* **INPUT DATA**:

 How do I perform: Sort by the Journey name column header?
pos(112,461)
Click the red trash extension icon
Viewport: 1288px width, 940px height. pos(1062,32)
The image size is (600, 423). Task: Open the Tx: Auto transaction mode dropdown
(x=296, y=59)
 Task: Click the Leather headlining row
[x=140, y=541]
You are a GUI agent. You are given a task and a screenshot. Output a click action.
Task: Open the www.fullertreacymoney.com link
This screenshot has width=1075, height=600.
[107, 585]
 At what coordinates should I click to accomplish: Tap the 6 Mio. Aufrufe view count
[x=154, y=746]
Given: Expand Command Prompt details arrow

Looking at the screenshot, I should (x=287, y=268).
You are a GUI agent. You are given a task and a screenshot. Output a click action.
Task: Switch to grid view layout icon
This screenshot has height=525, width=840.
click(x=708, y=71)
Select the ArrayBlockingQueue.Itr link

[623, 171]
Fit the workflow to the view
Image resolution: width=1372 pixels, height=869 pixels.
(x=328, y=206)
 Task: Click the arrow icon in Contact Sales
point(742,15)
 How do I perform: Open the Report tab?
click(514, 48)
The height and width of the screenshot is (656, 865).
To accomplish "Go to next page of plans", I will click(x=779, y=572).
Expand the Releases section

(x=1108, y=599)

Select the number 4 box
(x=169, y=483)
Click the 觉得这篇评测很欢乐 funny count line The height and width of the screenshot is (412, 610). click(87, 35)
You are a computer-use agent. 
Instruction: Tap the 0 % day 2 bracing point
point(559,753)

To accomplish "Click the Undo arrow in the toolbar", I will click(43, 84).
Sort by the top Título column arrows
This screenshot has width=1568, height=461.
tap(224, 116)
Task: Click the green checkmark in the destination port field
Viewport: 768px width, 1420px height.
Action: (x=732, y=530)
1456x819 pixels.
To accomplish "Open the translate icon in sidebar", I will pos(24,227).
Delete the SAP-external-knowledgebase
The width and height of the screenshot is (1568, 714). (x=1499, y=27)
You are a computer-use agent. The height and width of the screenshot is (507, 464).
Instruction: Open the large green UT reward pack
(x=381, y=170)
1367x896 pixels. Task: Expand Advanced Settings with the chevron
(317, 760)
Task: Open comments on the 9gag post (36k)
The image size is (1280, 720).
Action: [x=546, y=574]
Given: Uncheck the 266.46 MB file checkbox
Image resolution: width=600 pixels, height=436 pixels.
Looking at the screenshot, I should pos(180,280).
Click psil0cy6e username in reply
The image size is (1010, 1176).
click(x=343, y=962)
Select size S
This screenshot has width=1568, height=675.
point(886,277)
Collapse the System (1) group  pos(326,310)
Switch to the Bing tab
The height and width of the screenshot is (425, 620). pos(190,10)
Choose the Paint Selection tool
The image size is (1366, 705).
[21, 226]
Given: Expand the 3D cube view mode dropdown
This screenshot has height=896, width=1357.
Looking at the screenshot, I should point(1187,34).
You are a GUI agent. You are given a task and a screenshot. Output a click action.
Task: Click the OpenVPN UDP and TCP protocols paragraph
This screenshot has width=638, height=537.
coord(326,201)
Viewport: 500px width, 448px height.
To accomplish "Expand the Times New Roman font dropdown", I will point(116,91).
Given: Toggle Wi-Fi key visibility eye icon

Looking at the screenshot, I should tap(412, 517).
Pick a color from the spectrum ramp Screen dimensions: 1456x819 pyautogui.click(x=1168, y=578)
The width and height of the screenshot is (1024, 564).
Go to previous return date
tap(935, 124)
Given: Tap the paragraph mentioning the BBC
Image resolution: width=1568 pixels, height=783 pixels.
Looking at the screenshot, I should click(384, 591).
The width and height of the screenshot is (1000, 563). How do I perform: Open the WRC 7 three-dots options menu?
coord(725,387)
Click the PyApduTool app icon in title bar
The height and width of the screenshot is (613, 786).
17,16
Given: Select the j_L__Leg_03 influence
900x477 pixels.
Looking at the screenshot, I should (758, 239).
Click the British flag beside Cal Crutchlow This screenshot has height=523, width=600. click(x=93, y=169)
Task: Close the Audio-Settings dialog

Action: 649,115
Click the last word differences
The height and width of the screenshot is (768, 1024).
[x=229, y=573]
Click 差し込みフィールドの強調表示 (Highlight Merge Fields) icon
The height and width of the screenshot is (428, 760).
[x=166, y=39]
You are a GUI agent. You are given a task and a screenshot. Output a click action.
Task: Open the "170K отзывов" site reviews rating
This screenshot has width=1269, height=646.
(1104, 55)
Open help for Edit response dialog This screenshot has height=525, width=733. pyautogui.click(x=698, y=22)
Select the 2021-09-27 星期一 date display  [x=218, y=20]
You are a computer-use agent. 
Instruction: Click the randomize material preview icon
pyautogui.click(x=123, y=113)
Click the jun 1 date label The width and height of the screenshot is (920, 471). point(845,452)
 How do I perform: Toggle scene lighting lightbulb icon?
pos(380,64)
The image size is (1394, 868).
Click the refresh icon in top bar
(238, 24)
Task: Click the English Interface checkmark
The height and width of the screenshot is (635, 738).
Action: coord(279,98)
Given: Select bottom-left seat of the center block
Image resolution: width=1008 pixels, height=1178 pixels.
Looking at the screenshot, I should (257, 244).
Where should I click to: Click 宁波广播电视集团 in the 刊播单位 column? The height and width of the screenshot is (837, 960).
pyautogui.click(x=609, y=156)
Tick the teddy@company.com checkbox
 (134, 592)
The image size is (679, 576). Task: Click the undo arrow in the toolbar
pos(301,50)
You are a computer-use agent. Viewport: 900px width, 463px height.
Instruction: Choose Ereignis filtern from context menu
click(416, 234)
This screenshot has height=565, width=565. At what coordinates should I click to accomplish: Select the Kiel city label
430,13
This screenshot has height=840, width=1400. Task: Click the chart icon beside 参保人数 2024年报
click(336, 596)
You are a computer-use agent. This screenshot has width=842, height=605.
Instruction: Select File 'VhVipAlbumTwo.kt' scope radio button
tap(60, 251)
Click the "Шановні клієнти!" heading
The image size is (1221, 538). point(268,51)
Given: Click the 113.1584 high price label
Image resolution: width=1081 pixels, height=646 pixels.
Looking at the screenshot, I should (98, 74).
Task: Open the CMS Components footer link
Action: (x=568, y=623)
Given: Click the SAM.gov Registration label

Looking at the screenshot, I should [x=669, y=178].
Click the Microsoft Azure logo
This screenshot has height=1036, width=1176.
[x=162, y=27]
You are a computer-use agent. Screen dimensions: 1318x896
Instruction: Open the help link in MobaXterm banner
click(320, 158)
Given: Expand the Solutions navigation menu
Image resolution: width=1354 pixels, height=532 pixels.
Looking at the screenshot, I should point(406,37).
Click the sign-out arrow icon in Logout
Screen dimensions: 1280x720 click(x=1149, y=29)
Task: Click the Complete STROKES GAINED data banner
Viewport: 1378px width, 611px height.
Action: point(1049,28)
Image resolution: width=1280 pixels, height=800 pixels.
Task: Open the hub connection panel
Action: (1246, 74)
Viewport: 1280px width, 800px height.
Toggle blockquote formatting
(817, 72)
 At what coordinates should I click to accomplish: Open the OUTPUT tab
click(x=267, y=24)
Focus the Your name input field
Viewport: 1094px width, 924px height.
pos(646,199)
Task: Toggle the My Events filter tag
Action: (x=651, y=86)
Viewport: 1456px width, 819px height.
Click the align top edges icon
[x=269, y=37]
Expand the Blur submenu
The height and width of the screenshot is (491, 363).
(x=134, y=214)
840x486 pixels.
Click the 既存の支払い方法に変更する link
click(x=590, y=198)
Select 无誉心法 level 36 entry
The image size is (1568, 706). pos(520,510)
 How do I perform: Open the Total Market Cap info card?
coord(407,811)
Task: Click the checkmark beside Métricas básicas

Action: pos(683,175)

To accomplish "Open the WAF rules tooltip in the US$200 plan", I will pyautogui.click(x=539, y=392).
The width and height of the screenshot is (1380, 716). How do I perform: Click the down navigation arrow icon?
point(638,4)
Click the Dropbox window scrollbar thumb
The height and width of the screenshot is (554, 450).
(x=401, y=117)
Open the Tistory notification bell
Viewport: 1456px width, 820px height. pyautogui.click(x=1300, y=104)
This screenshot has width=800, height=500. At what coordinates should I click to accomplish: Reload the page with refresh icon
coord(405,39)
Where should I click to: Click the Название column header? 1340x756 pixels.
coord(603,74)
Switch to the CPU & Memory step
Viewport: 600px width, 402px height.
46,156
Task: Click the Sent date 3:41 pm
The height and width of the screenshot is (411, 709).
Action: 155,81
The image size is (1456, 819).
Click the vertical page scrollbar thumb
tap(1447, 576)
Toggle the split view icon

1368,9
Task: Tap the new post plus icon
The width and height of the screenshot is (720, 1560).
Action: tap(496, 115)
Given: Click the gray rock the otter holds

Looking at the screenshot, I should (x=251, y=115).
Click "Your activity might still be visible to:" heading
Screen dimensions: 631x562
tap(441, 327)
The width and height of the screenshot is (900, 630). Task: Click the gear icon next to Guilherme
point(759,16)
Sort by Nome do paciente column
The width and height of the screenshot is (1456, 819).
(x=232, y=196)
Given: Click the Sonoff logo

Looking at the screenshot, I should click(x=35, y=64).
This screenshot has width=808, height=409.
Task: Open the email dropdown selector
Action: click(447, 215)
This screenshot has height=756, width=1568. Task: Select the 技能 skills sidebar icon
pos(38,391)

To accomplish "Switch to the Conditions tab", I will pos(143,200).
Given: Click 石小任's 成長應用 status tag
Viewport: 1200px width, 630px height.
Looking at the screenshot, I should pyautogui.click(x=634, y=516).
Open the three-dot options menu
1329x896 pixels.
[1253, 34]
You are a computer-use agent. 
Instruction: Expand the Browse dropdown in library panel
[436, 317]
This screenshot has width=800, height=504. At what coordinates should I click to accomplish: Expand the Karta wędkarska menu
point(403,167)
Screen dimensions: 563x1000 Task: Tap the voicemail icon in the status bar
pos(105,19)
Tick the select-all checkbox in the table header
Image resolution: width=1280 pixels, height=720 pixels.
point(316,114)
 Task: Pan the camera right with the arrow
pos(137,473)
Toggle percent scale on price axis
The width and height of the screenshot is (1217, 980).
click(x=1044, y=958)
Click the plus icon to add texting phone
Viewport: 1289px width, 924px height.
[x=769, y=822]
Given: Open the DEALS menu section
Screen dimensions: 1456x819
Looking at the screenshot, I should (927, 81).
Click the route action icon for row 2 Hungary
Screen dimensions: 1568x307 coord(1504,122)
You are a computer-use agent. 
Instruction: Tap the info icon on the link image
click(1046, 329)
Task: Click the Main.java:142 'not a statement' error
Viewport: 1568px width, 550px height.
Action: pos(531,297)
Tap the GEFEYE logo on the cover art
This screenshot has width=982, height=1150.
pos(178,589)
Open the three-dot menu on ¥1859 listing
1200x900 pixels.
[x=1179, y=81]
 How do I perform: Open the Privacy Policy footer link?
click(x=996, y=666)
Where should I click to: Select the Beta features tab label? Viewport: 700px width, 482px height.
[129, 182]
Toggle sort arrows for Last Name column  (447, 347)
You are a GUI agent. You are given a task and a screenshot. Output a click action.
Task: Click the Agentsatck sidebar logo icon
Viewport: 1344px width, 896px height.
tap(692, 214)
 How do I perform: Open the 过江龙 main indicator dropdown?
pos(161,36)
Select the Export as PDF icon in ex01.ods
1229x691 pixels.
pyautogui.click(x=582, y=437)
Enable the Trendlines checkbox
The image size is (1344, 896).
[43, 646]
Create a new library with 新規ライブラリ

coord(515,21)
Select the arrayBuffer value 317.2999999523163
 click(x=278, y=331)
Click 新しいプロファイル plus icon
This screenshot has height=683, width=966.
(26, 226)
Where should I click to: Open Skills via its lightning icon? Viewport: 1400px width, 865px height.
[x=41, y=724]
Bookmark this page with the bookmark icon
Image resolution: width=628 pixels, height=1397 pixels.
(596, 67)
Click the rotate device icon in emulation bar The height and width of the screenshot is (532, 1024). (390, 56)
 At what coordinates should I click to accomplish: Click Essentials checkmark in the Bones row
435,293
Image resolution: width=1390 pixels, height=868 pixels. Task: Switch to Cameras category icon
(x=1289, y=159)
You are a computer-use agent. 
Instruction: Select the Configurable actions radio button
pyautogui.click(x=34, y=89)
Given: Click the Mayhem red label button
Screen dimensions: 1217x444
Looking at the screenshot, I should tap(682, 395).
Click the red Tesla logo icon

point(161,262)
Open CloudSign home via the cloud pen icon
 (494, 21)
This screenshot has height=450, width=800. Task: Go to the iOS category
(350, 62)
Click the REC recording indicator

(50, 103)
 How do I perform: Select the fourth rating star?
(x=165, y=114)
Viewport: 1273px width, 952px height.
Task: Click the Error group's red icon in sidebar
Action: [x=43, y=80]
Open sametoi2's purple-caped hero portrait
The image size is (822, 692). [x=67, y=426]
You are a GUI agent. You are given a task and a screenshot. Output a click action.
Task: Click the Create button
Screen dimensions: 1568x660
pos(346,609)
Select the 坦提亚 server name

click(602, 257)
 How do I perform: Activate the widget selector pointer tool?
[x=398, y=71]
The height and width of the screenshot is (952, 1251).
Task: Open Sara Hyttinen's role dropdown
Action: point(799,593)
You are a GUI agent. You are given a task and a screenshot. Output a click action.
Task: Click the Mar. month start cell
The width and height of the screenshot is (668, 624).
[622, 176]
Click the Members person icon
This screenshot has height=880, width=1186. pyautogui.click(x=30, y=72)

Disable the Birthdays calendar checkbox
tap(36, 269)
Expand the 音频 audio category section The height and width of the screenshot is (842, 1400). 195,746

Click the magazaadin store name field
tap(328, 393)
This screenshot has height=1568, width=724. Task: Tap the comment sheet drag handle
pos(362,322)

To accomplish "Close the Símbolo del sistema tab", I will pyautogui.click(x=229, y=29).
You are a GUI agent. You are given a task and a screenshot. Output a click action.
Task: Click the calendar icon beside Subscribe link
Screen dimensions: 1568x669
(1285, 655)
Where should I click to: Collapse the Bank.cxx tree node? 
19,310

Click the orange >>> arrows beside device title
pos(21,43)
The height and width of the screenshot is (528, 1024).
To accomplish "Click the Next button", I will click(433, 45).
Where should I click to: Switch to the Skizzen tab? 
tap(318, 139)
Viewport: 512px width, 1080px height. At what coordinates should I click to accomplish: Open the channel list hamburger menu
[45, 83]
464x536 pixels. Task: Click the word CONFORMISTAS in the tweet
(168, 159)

* **DIRECTIVE**: Please turn the part of the material that opens with the line containing "Given: Click the 113.1584 high price label" and closes with the line containing "Looking at the screenshot, I should [x=669, y=178]." into a JSON list of strings, one string per line, with both of those lines included and blank lines left out.

* **EXERCISE SOLUTION**:
[
  "Given: Click the 113.1584 high price label",
  "Image resolution: width=1081 pixels, height=646 pixels.",
  "Looking at the screenshot, I should (98, 74).",
  "Task: Open the CMS Components footer link",
  "Action: (x=568, y=623)",
  "Given: Click the SAM.gov Registration label",
  "Looking at the screenshot, I should [x=669, y=178]."
]